→ **GIVEN INSTRUCTION 1**
Edit the listing's lines from the line with "Given: Open favorites list dropdown arrow" up to and including the line with "Action: [x=935, y=313]". Replace "banner" with "alert", keep everything else the same, and leave the pictures out of your answer.

→ **READING TEXT**
══════════

A perfectly cast Richard Attenborough gives a really skilled and winning performance as Kris Kringle, a twinkly old man who claims that he’s the real Santa Claus, in director Les Mayfield’s 1994 plush and splendidly realised production of the classic Christmas fantasy film.
Young Mara Wilson is cute as Susan, the six-year-old girl who at first doubts that Kris Kringle is Santa as he says is and doesn’t believe in him.
Elizabeth Perkins plays her mother Doris Walker, the brisk and capable special events director of Macy’s Department Store in Manhattan, New York City, who hires Kris Kringle to take over as their new Santa Claus when she finds their usual one inebriated on the job on Thanksgiving Day.

══════════

→ **GIVEN INSTRUCTION 2**
In the film review, who plays Doris Walker?

══════════

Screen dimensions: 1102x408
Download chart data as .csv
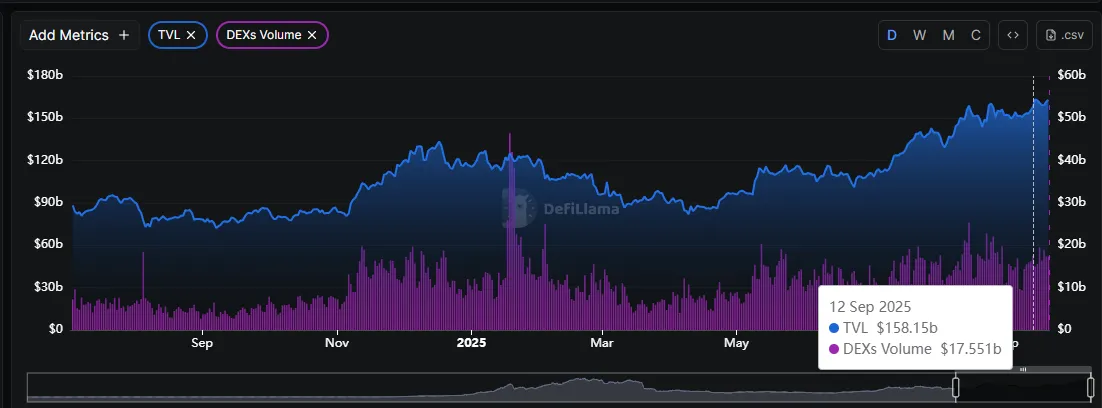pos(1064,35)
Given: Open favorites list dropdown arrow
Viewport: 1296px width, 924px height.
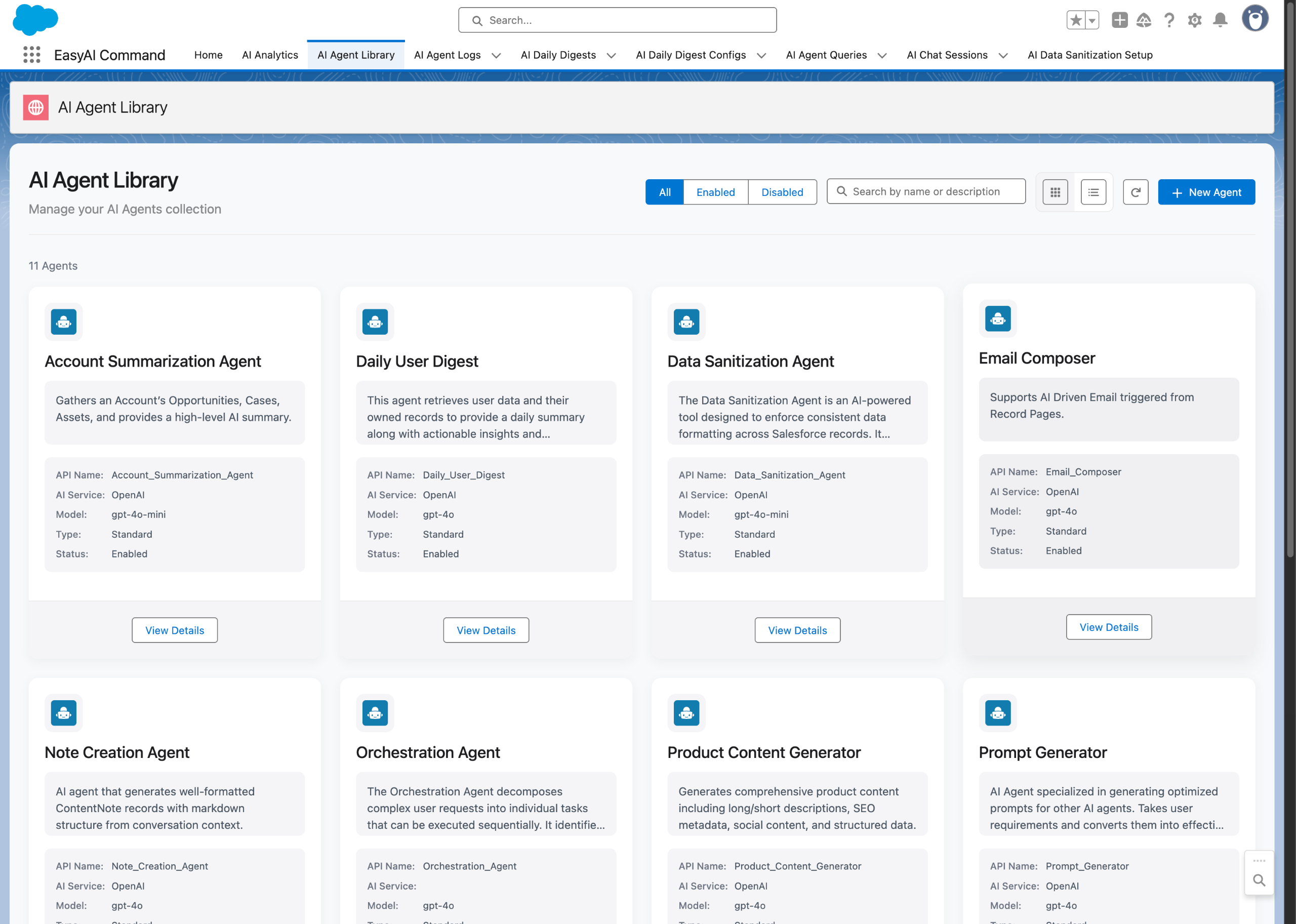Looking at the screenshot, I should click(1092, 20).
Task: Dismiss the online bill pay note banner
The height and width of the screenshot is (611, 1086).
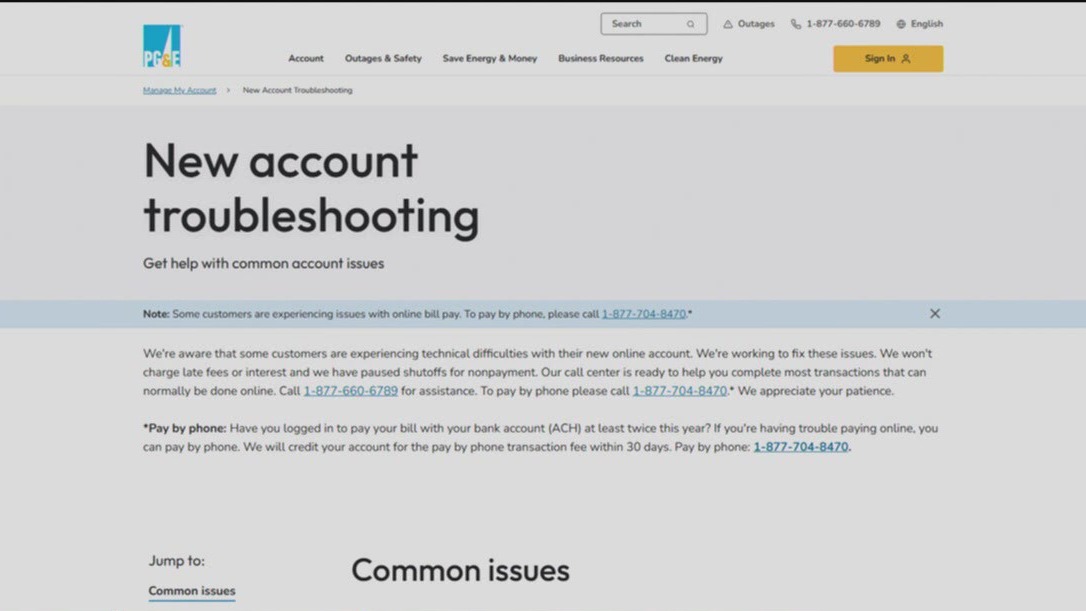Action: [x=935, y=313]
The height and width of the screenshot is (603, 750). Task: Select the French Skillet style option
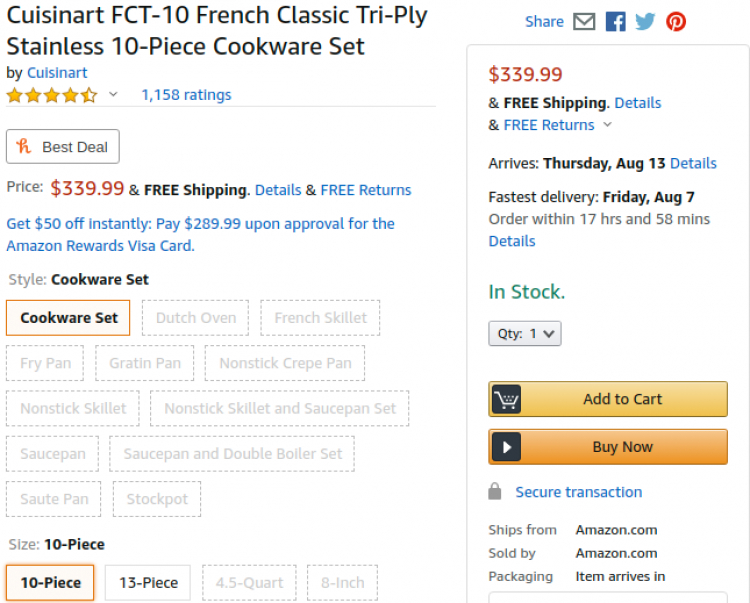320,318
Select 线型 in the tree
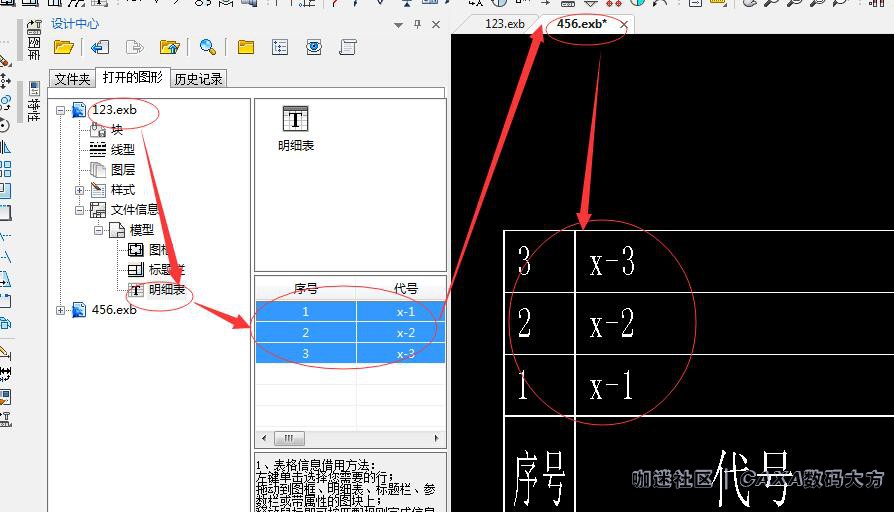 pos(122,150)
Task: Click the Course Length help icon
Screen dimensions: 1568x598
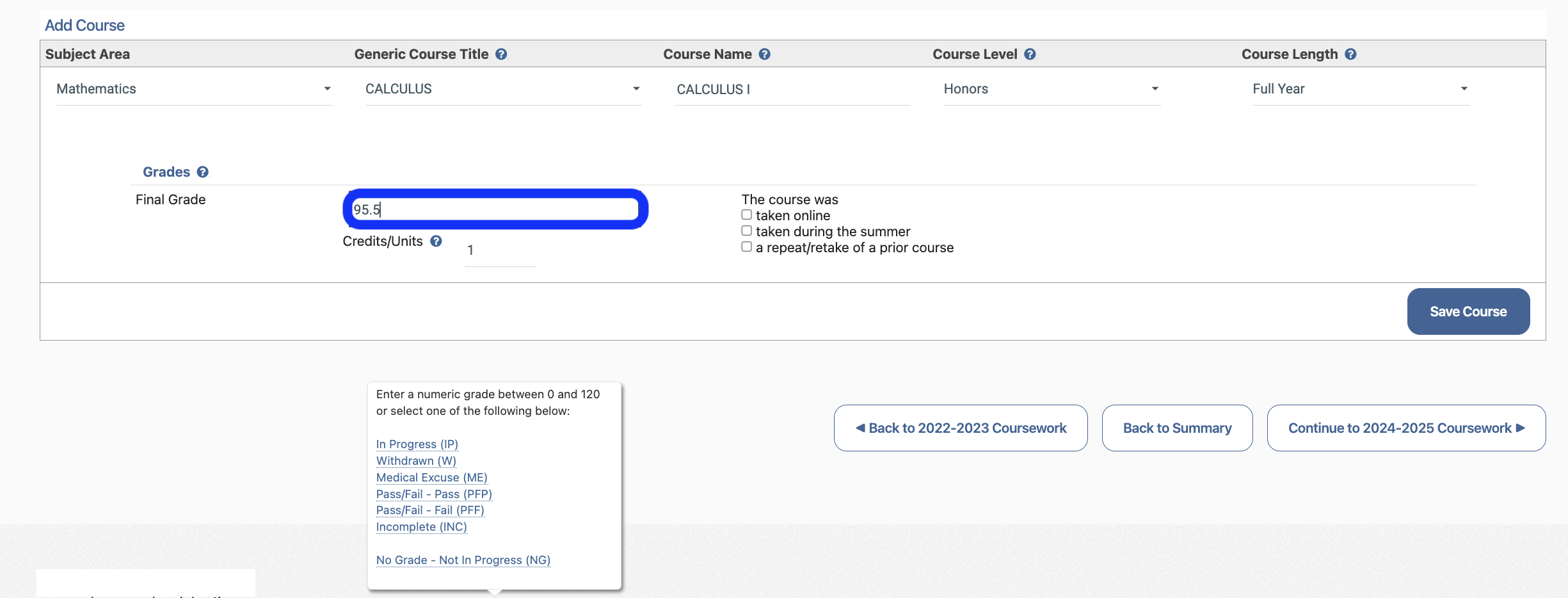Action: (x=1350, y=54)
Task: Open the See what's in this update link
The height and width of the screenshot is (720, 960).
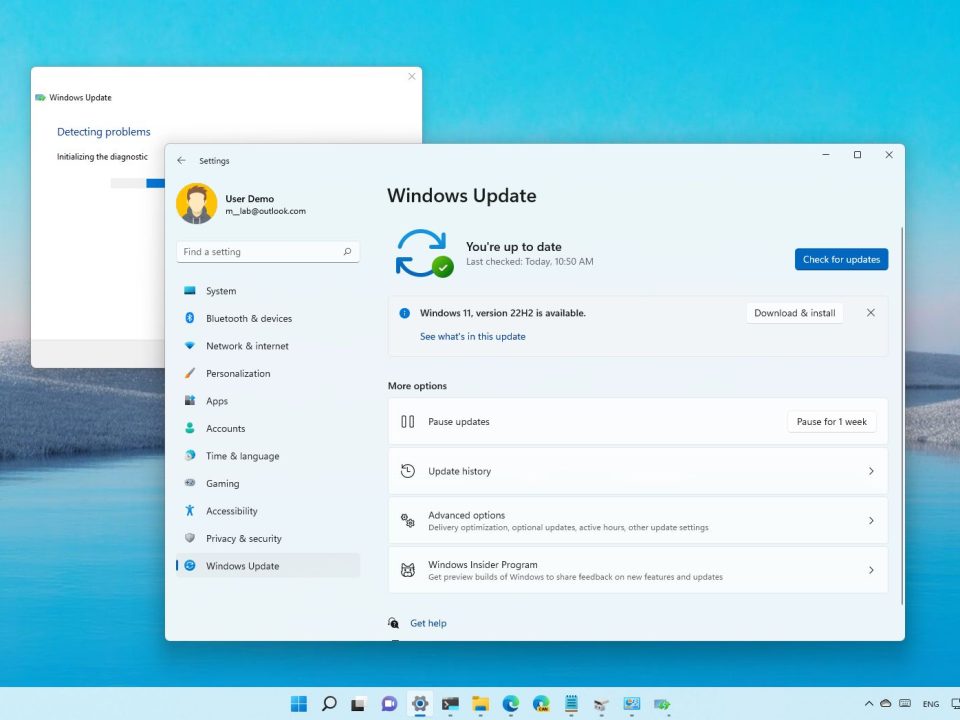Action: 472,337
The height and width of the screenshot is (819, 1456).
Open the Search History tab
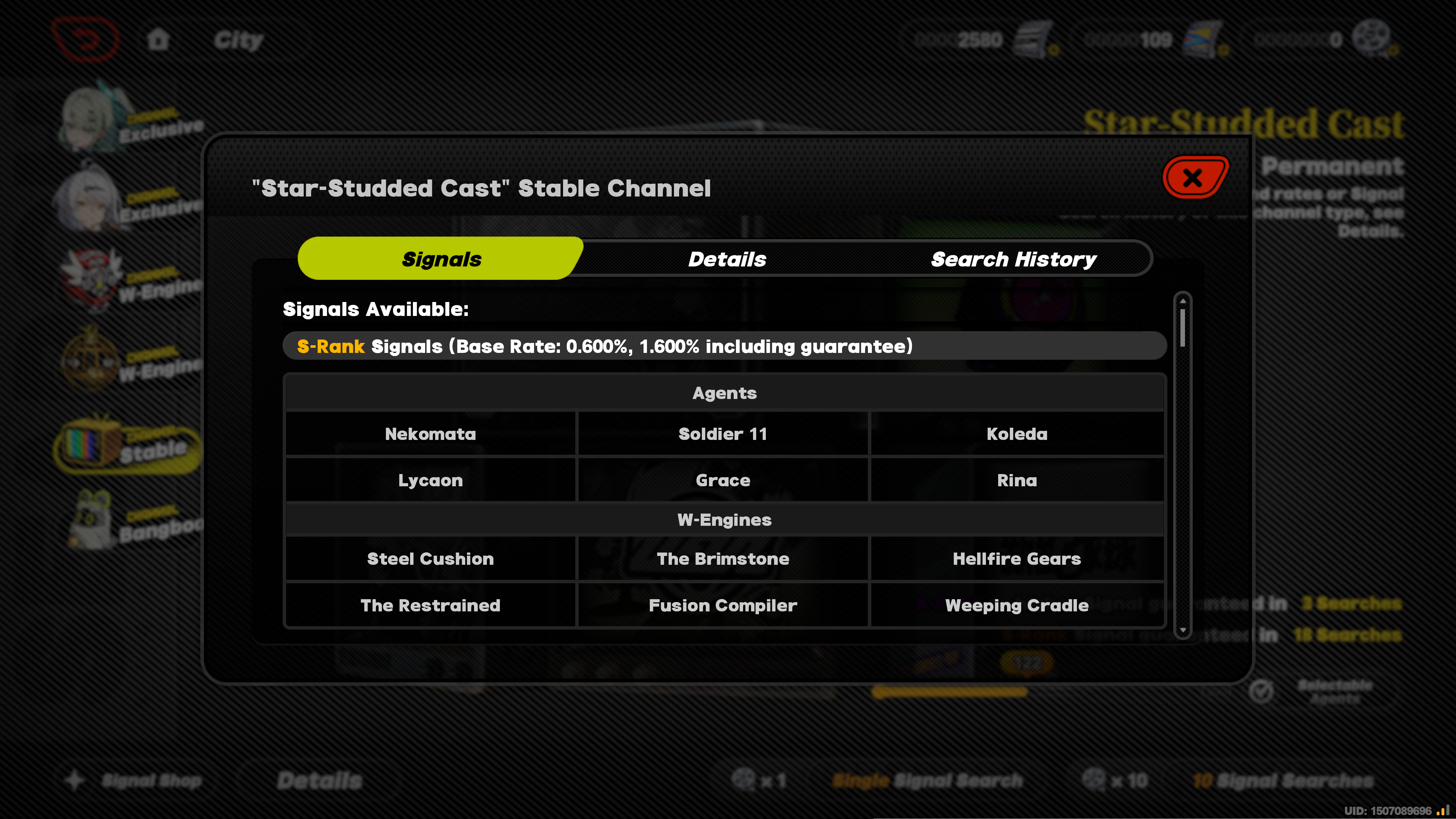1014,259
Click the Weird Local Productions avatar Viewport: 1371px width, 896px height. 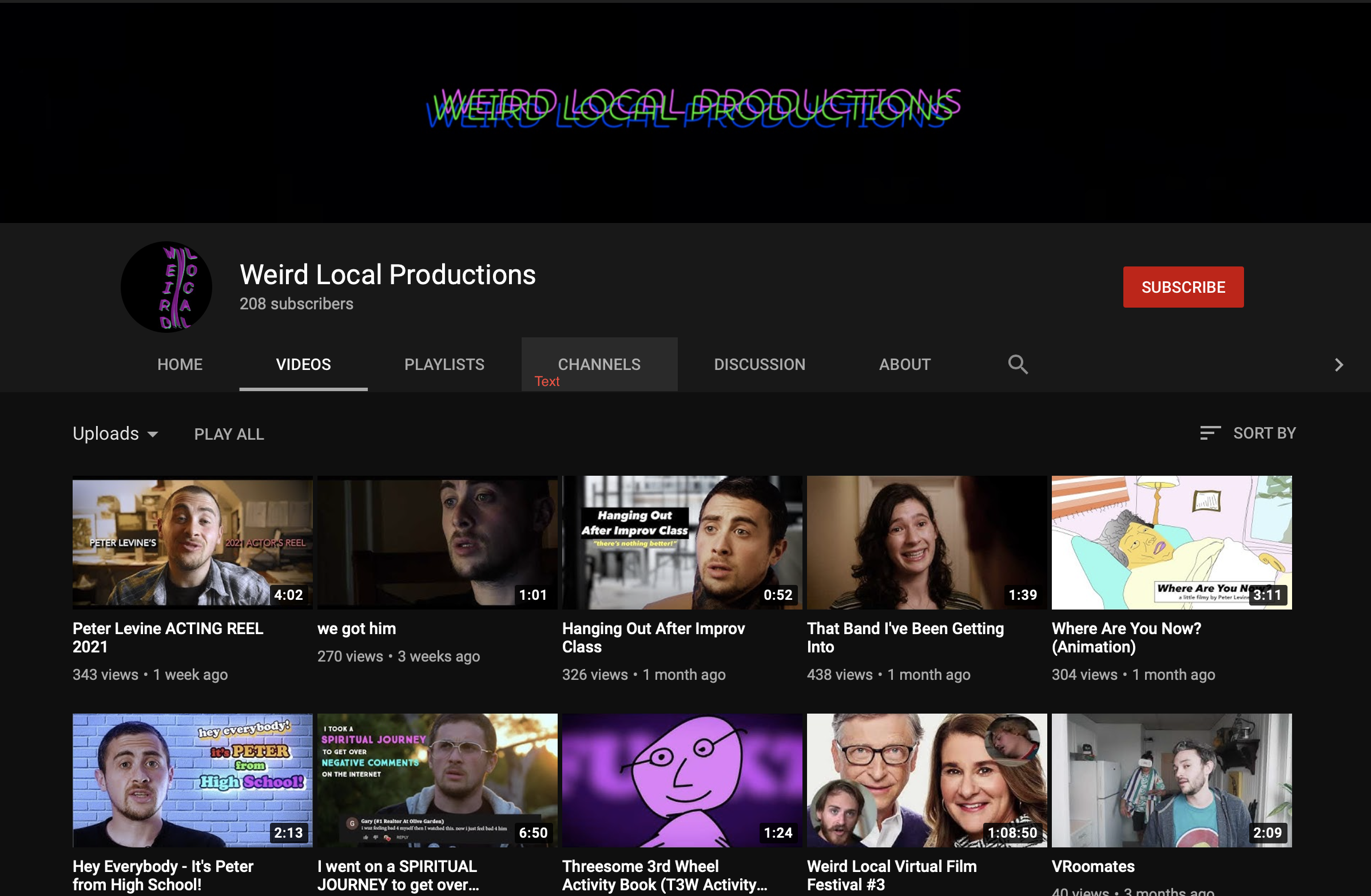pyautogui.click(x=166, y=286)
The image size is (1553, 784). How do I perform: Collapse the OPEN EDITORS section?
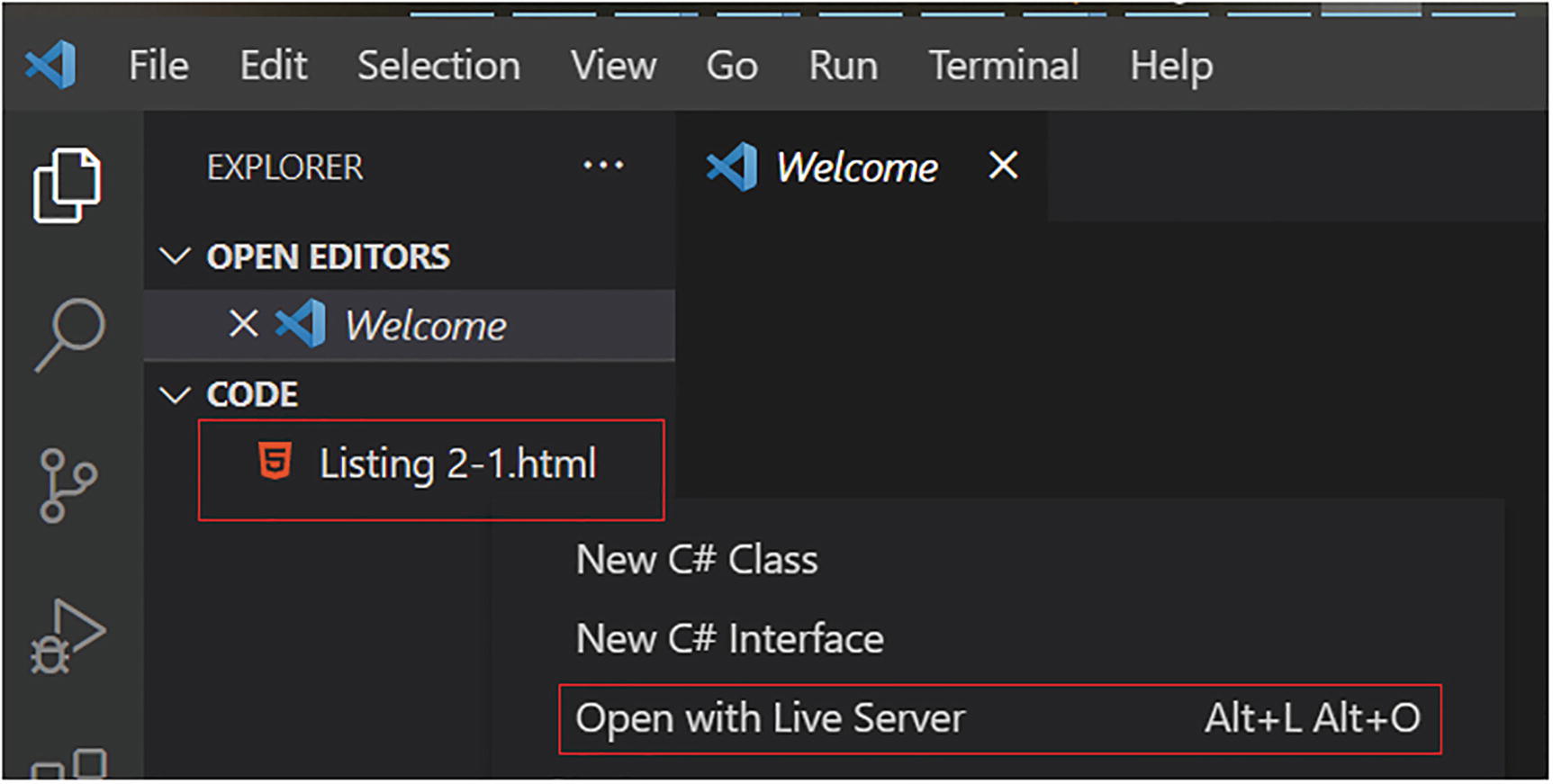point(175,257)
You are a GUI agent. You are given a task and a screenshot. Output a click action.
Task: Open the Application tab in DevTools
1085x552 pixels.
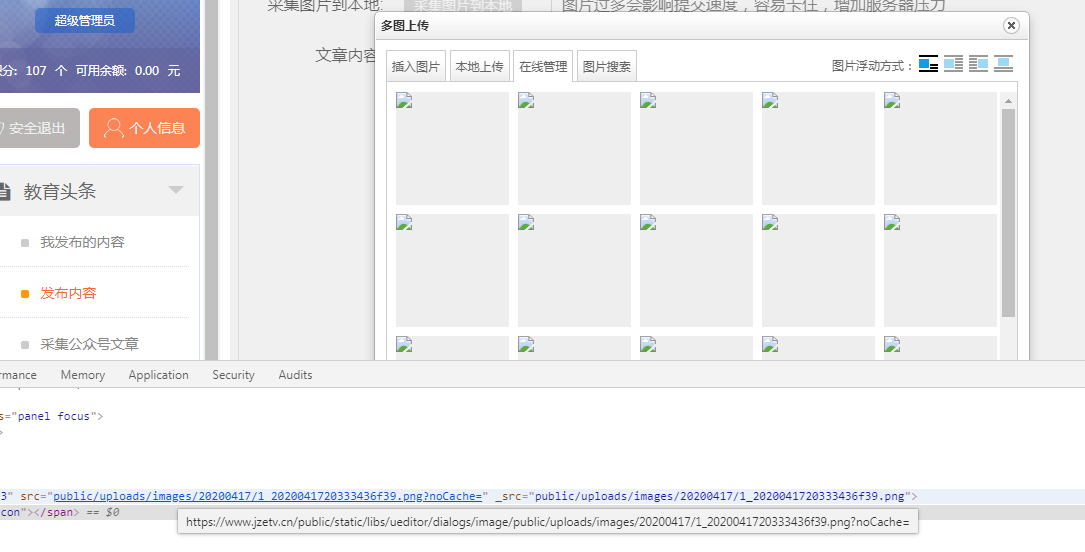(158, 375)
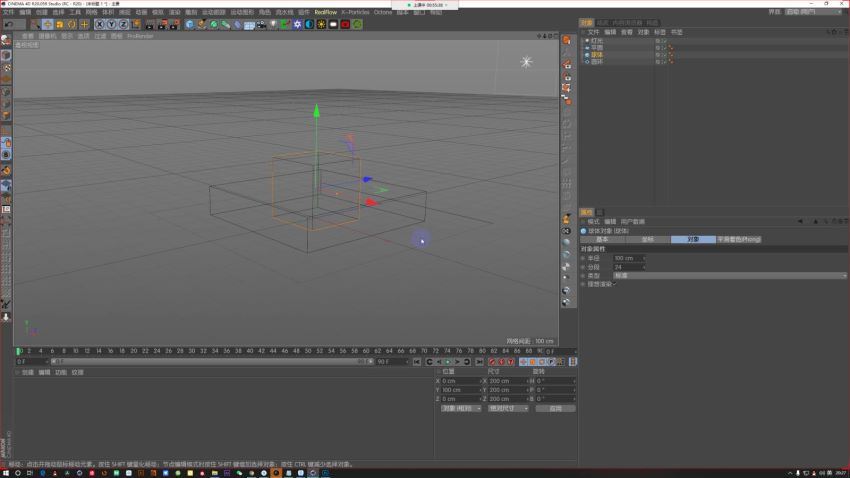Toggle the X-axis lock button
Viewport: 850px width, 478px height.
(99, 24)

══════════

→ **WRITTEN SOLUTION 1**
Given: Open favorites list dropdown arrow
Viewport: 1296px width, 924px height.
Looking at the screenshot, I should click(1092, 20).
Task: Dismiss the online bill pay note alert
The height and width of the screenshot is (611, 1086).
Action: [x=935, y=313]

→ **WRITTEN SOLUTION 2**
Elizabeth Perkins